Sonuçlara baktığımızda Valentyn Vasyanovych’in yakın gelecekte, savaşlarla kırılmış Ukrayna topraklarında geçen filmi Atlantis'in seçkiyi izleyenlerin tahmin edebileceği üzere Altın Lale'yi aldığını görüyoruz. Atlantis gerçekten de çok güçlü bir film, denizin içine gömülen kayıp kıta Atlantis efsanesinden hareketle Ukrayna'nın durumuna bakan sağlam ve hüzünlü bir alegori.

Platon'un Devlet kitabında ütopik şehir Atlantis'in yönetiminde yapılan hatalar nedeniyle adanın yok olduğuna sözü getirmesi gibi Vasyanovych da Ukrayna topraklarına aynı şekilde bakıyor, değeri bilinmeyen bir vatandan bahsediyor. Toprak kirlenmiş, atıklarla ekolojik denge bozulmuş ve tüm bunlara savaş ve politika neden olmuş durumda.

Filmin başında askerlerin ceset gömdüğü sahnede ve en sonunda iki sevgili evde oturup sarılırken kullanılan termal kamera seçimi ölümün ve aşkın ancak termal kameralarla göründüğü bir coğrafyayı ve vatanı tarif ediyor. Ama eninde sonunda orada yaşamanın gerektiği, çünkü oranın batan bir ülke de olsa "ev" olduğu bir tarif bu. Sabit kamerayla çekilmiş film belki hareketin bittiği, yaşamın böylece kaldığı bir durumu imliyor.

oduller-sahiplerini-buldu-festivalde-nitelik-basroldeydi-795631-1.

BENİM TERCİHİM ECHOE’DAN YANA OLURDU

Bu yıl Jüri özel ödülünün gittiği Alex Piperno'nun "Denizaltısı da Olsun İsteyen Cam Temizleyici" adlı film benim çok sevdiğim bir iş olmasa da jürinin gerekçesindeki "Güçlü görsel atmosferiyle birlikte cesur hikâye anlatım tercihleri" kısmına katılabiliriz. Benim tercihim ise İzlanda'da bir Noel gününde birbirinden bağımsız ama aynı tablonun parçası olan insan portrelerini müthiş bir görsellikle karşımıza getiren Echoe'dan yana olurdu. Bu kâh kurmaca kâh belgesel ama her iki durumda da fazlasıyla gerçek “insan manzaraları” filmi Atlantis'ten sonra seçkinin en iyi filmiydi diyebilirim.

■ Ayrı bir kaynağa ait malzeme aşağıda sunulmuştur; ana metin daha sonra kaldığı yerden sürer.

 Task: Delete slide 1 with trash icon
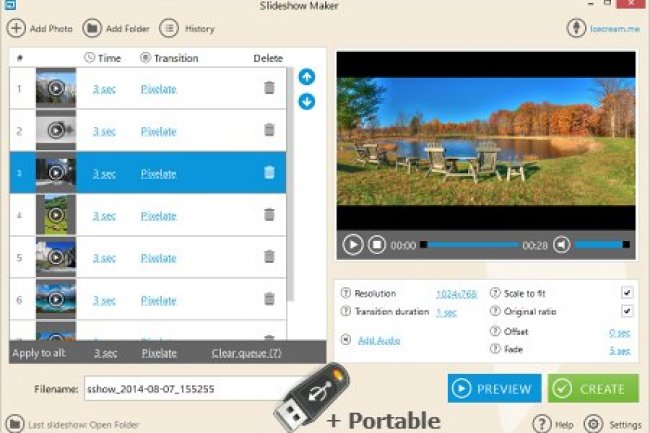(x=269, y=88)
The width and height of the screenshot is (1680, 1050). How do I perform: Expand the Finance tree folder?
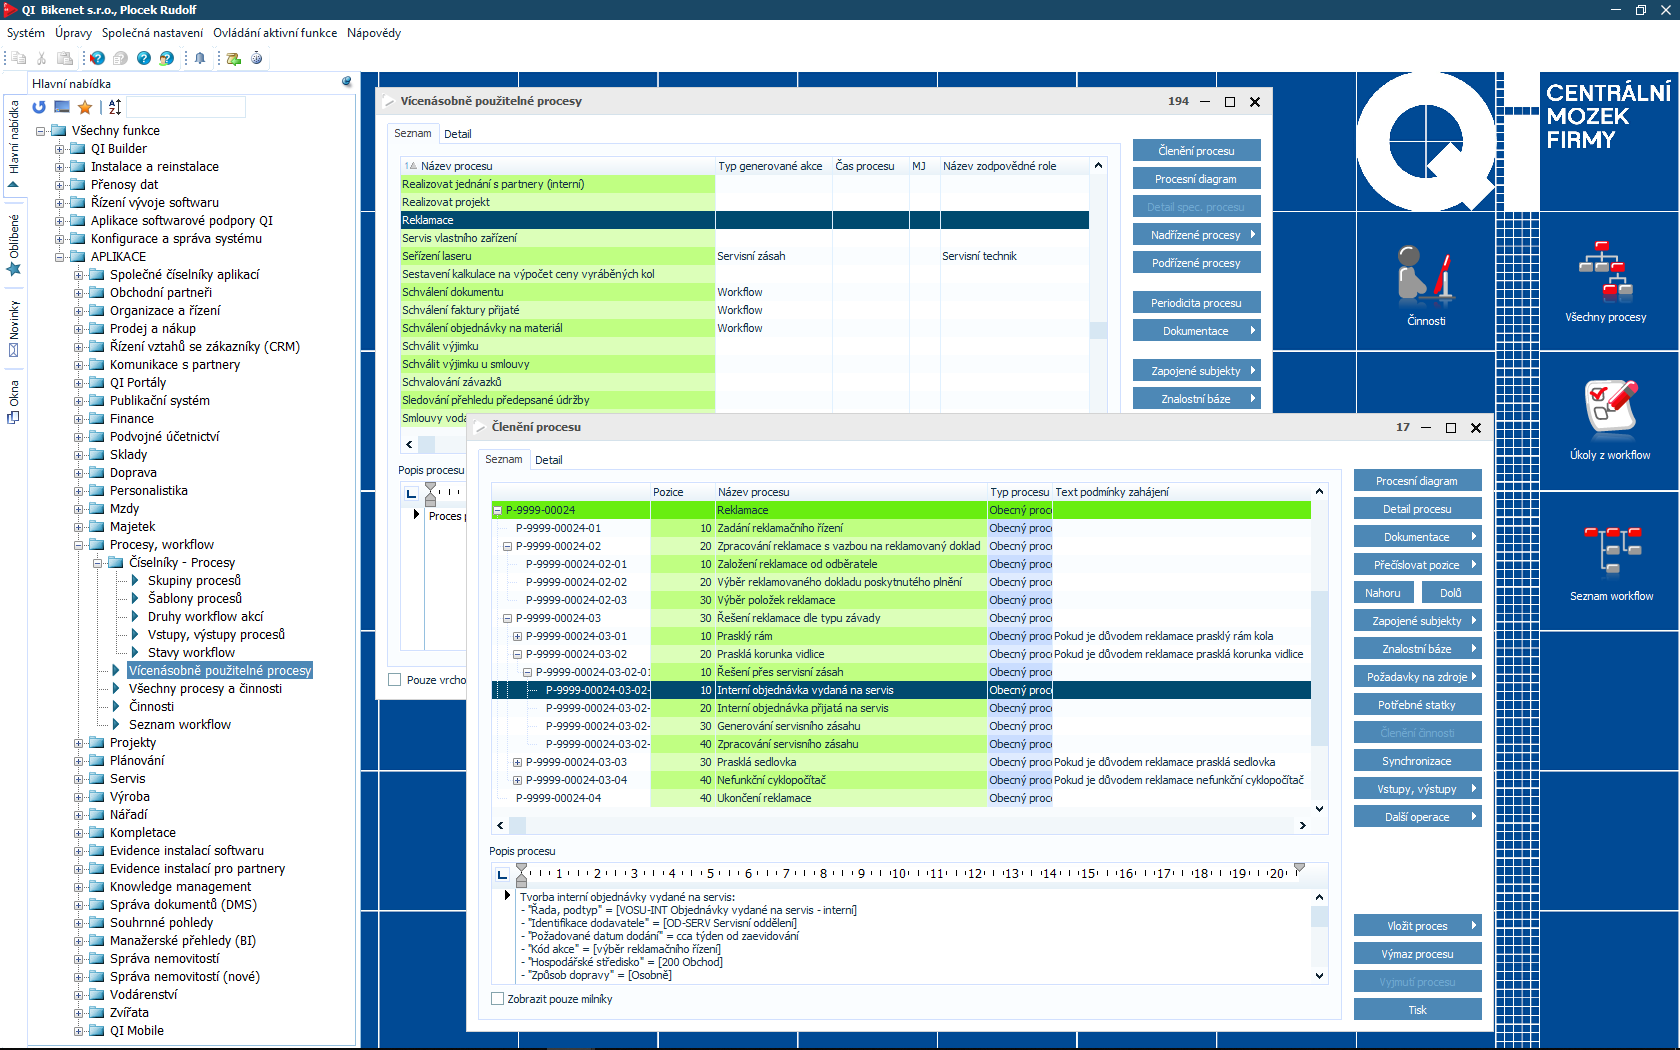pos(79,419)
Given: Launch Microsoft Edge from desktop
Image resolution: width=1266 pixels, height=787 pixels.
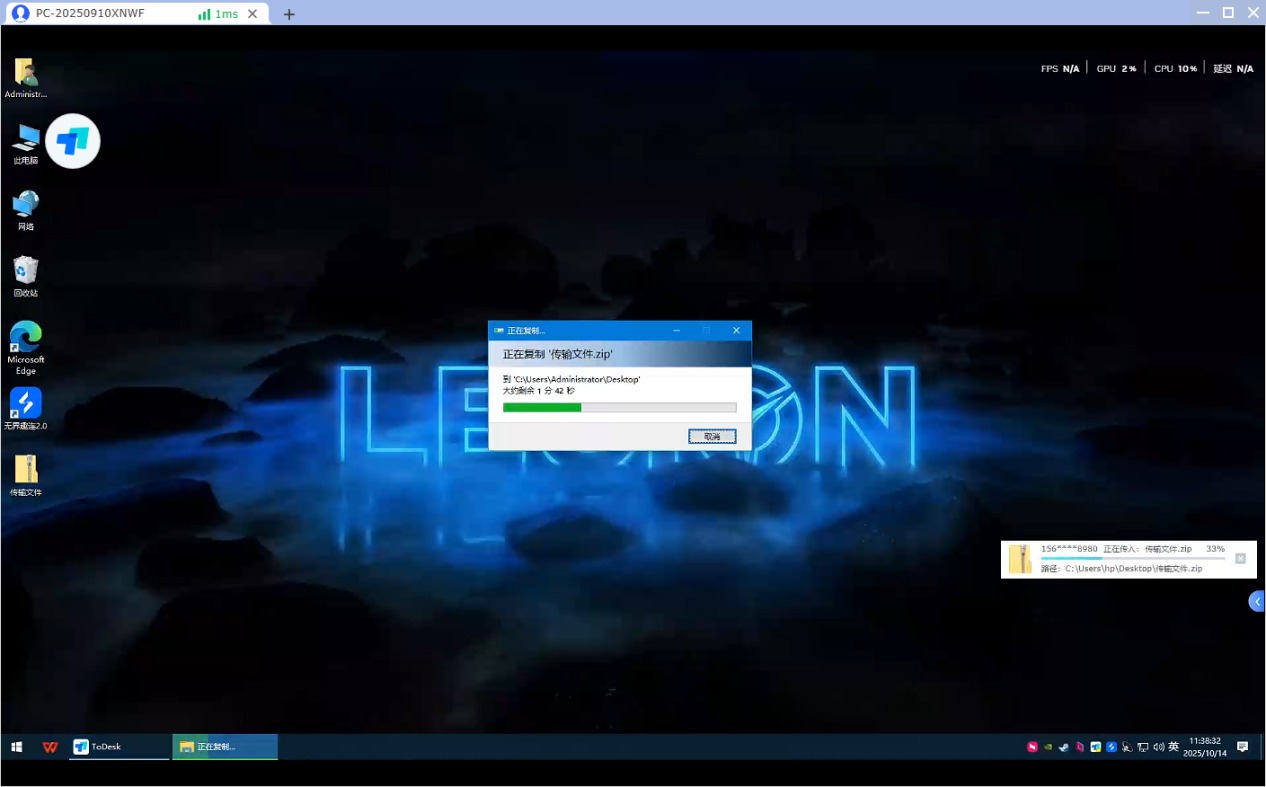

Halk ödülünü alan Mahnaz Mohammadi’nin Oğul-Ana (ana-oğul değil) filmi ise aynı anda hem şefkatli hem de sert bir film. İranlı yönetmen Mahnaz Mohammadi, sosyal konularla ilgili kışkırtıcı belgeselleri ve aktivizmiyle tanınıyor. Bu ilk uzun metraj kurmaca filminde yönetmen bir annenin zor seçimini hikâyeleştirirken eleştirel tonunu sonuna kadar muhafaza ediyor.

Öte yandan Jüri'nin beklenmedik bir şekilde oyuncu Mansiyonu verdiği “Mickey ve Ayı” filminin başrol oyuncusu Camila Morrone gerçekten müthiş bir performansına tanık olduğumuz gelecek vadeden genç bir oyuncu. Film her ne kadar kendi başına iyi olsa da Morrone olmadan nasıl olurdu bilemiyorum. Morrone'nun gelecekte karşımıza daha çok çıkmasını temenni etmemek mümkün değil.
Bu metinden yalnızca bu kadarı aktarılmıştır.